I like using dictionaries in python, sometime i abuse then and load an obscene amount of data into them. what is good about dictionaries in python (hashmaps in other languages) is that you are able to access (write/read) any cell in O(1), and since its memory based it is super fast.
One of my Machine Learning algorithms relied solely on dictionary manipulations. i keep adding data into dictionary records, so you can imagine what happens after i loaded roughly 2gb of data when i only have 3gb of ram. dictionaries do not use virtual space so basically what you have is the amount of free RAM space available to you.
However you can always manipulate your data in other forms and probably rewrite your entire algorithm to use some kind of other more efficient data structure, but time is money and i didnt want to reinvent the wheel all over again.
I knew python has every solution available to men kind, but i just had to look for it. i was aware of cPickle, but i wanted to find something that behaves like a dictionary but uses the hard drive space. wasnt long before i found out about shelve. so which one is the one i need?
A google search lead me to this page, the guy who posted there gives the gist of it all.

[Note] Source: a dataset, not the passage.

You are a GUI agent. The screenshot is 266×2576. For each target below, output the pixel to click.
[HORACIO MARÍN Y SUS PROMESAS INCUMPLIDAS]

- Use Shelve when you have a large amount of data that you only need small parts of at a time.
- Use cPickle when you have data that you want to access all at once.
- Basically between Shelve and cPickle, you are trading disk-access speed for in-memory-access speed.
It felt like shelve was what i needed. so what shelve is ?
A “shelf” is a persistent, dictionary-like object. The difference with “dbm” databases is that the values (not the keys!) in a shelf can be essentially arbitrary Python objects — anything that the pickle module can handle. This includes most class instances, recursive data types, and objects containing lots of shared sub-objects. The keys are ordinary strings.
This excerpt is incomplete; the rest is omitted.